I know they are not going to grab the F duct and install it on a Corolla.

Not everything is practical or even relevant to a production car, but there are "some" crossovers, however limited they may be.

Look at the R35 GTR with its underbody aero, diffusers and spoilers. Didn't F1 have something to do with developing wings on cars to produce downforce?

Yes but the aerodynamics on a road car are completely different. If you took the rear wing off a R35 and put it on an F1 car it would drive like there was no wing there at all. F1 wings need quite high speeds to work, below 160 km/h or so they don't do much. When they do work, though, they generate a lot more downforce, which is why an F1 car can take 130R at Suzuka flat. Road cars don't need nearly so much downforce since they don't drive as fast. Granted an R35 is more race car than road car, but even tin-top racers don't generate a fraction of an F1 car's downforce. They do, however, come into effect at lower speeds.

The links between F1 and road car technology are so tenuous as to be irrelevant. General concepts may come from F1 but in a practical sense the parts are nothing alike. The applications are simply too different.

BTW F1 weren't the only ones to develop aero, you also need to give credit to Indycar, Can-Am, sports car racing, and nearly every open-wheeler category since the seventies.

I don't understand your argument djr81. I clearly gave some examples of the materials and products used in F1 that are now in production cars.

I know they are not going to grab the F duct and install it on a Corolla.

Not everything is practical or even relevant to a production car, but there are "some" crossovers, however limited they may be.

Look at the R35 GTR with its underbody aero, diffusers and spoilers. Didn't F1 have something to do with developing wings on cars to produce downforce?

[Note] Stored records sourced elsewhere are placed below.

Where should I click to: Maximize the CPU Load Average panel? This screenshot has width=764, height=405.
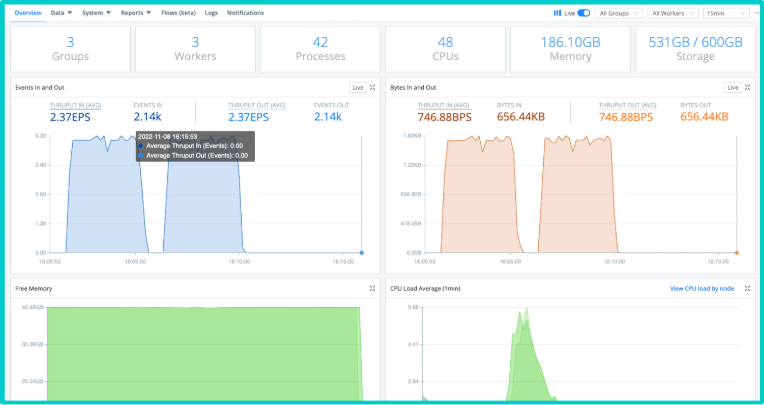pos(747,288)
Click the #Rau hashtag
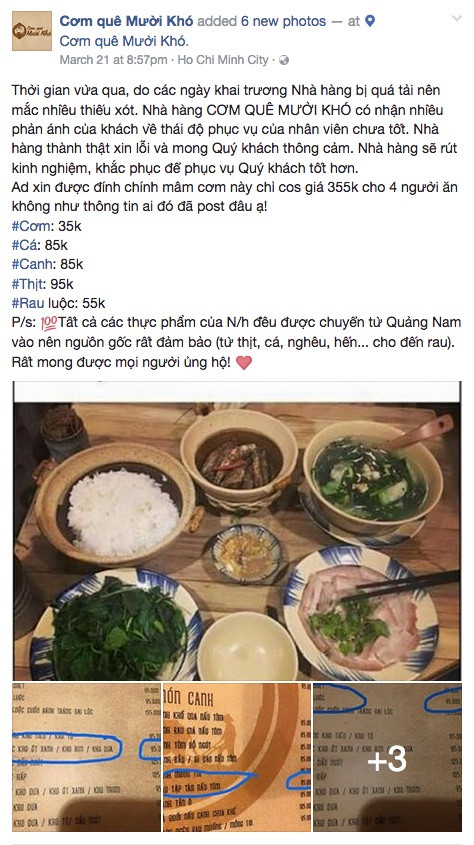This screenshot has width=474, height=845. pos(26,303)
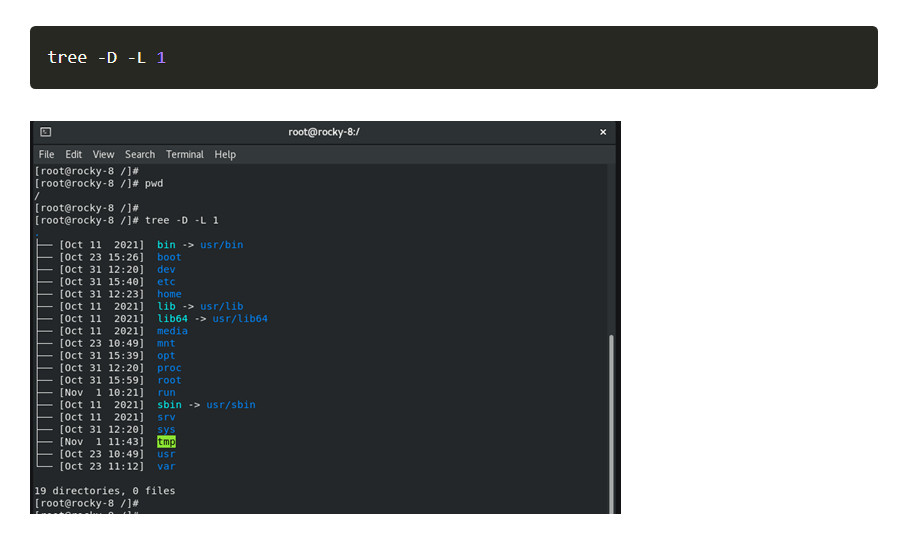The width and height of the screenshot is (911, 541).
Task: Open the Edit menu
Action: pos(73,155)
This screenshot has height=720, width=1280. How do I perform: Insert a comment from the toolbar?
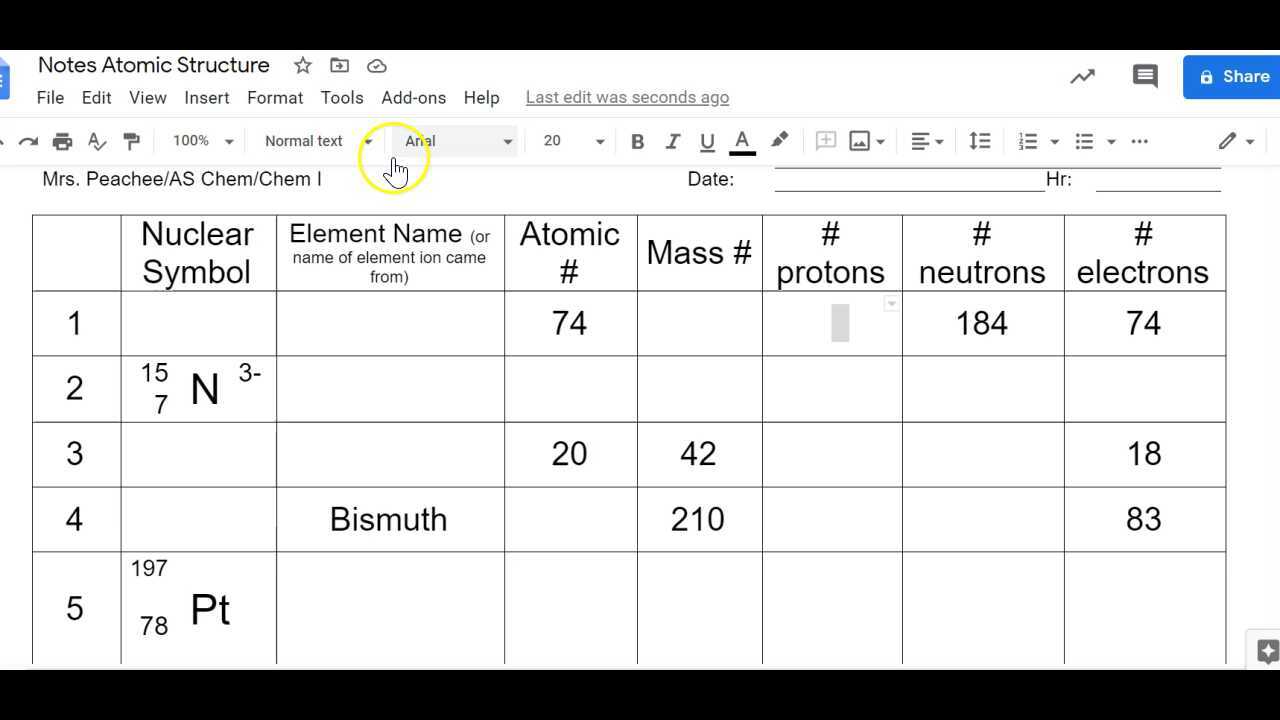825,141
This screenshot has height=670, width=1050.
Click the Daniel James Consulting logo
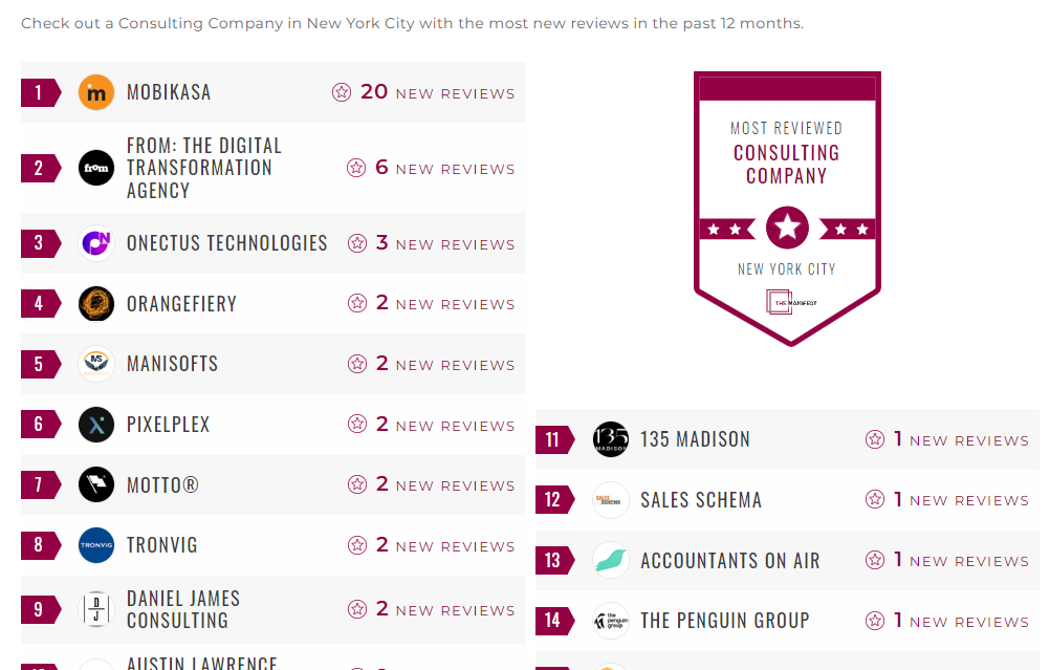pos(97,610)
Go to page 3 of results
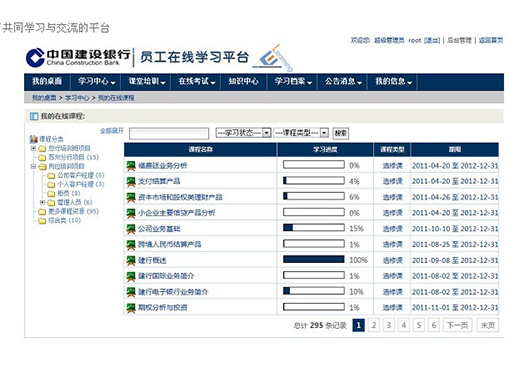 click(389, 325)
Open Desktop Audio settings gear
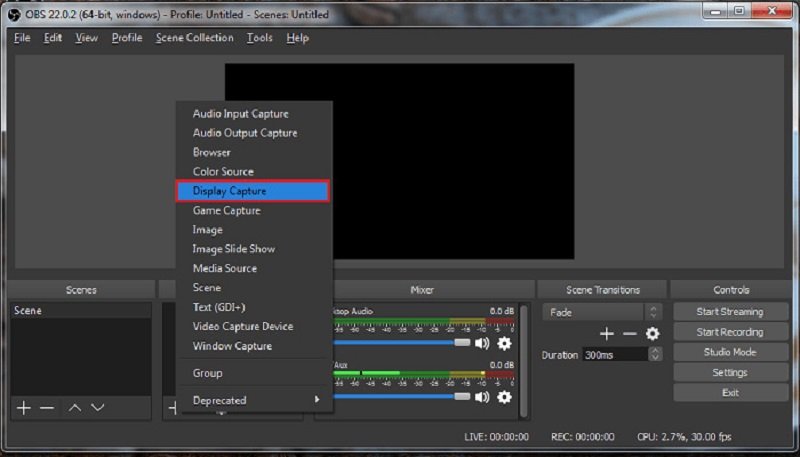This screenshot has height=457, width=800. pyautogui.click(x=504, y=343)
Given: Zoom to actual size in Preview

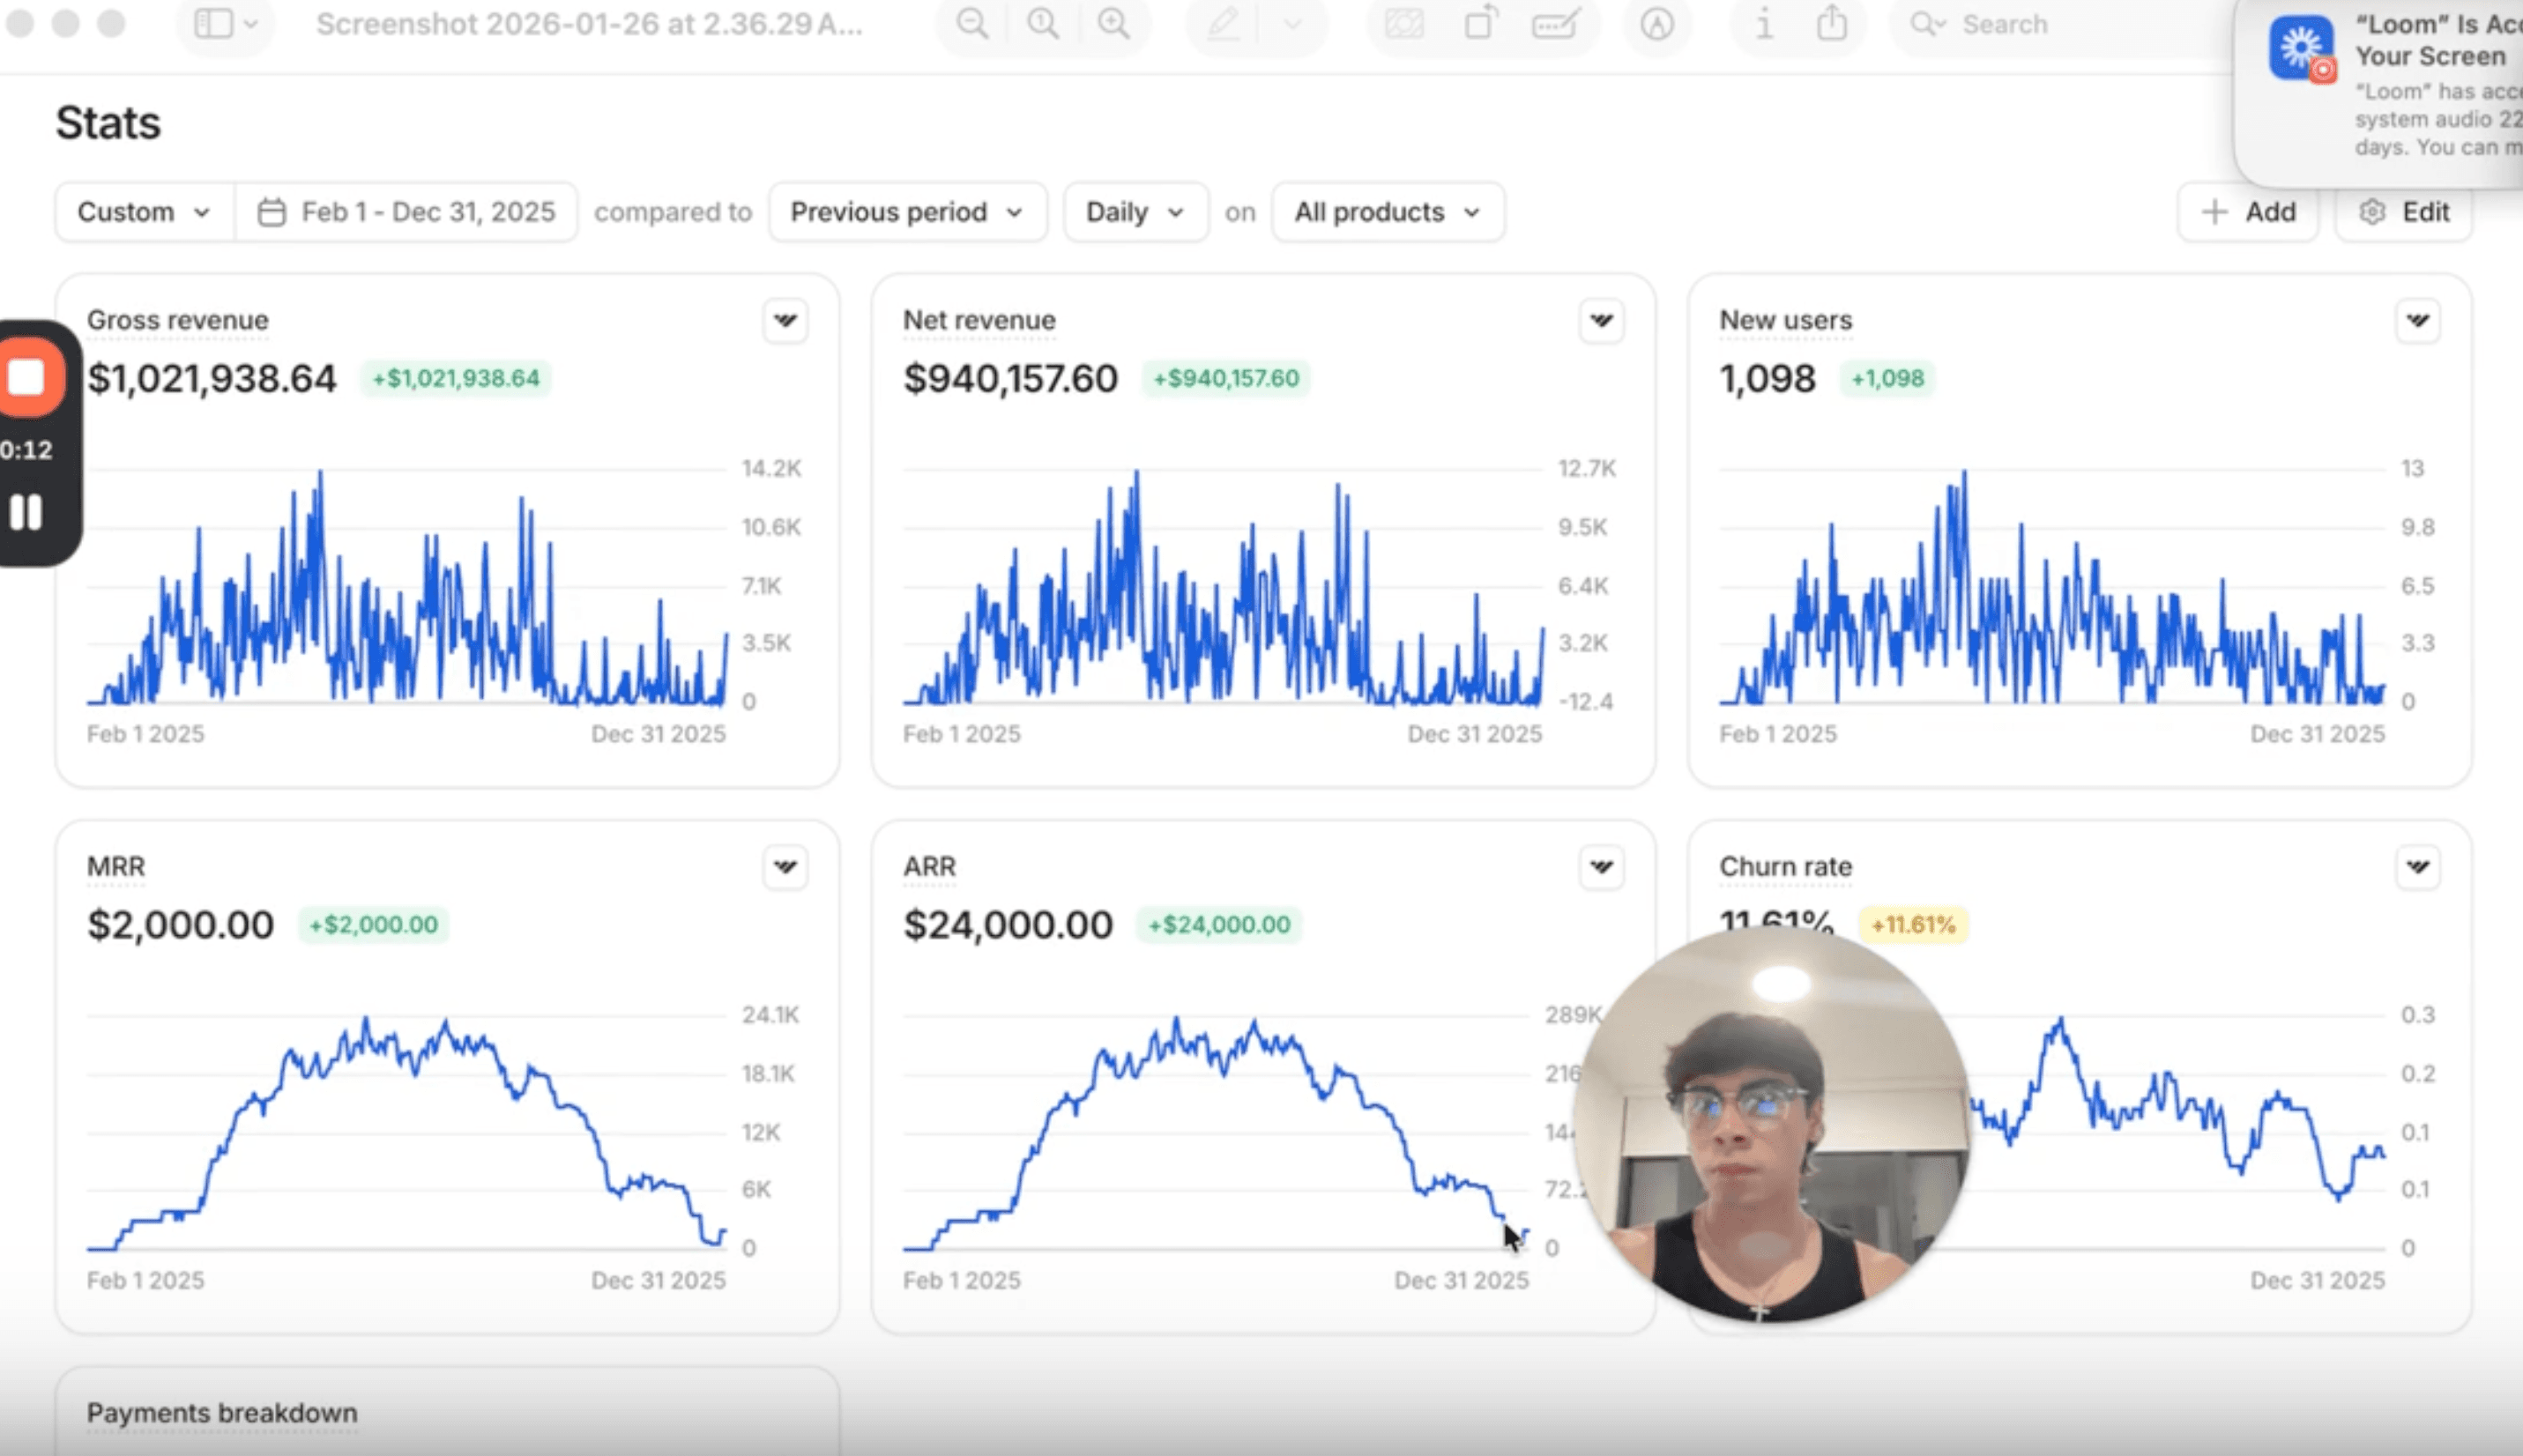Looking at the screenshot, I should (1042, 23).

It is a simple argument. The technology, engineering, tolerencing, build quality etc etc of an F1 car is so far outside that required on a road car as to be irrelevent to it. The competition in F1 is so fierce none of the people working there would give a rats arse about road car design.

Yes there may be some materials/principles etc that are common. But the sort of CNC machined wotsit made out from the heart of a forging of unobtainium & lifed to last 5 seconds that you find on an F1 car is nowhere near anything ever seen on a road car.

The only real influence F1 has on road cars is fashion.

Underbody aero became big in F1 in the late 70's. Does stuff take 30 years to filter down?

But head design, port design, fuel and oil research. ABS, traction control, active suspension was on road cars and you now have things like magnetic suspension which didnt come directly from F1 but the computing power and data logging that allows it has its roots in F1.

The crash design of cockpits, and energy dissipation from materials come from F1. Tyre technology comes from motorsport as a whole, mostly compunds and cut of the tyre, though not as developed as when there is a tyre war.

Its not black or white, but i would tend to say that there is a lot on the background that ends up as a practice in road cars. Hell, even down to the trainin of engineers where they cycle through that part of the business where rapid prototyping rules in F1 translates to production cars.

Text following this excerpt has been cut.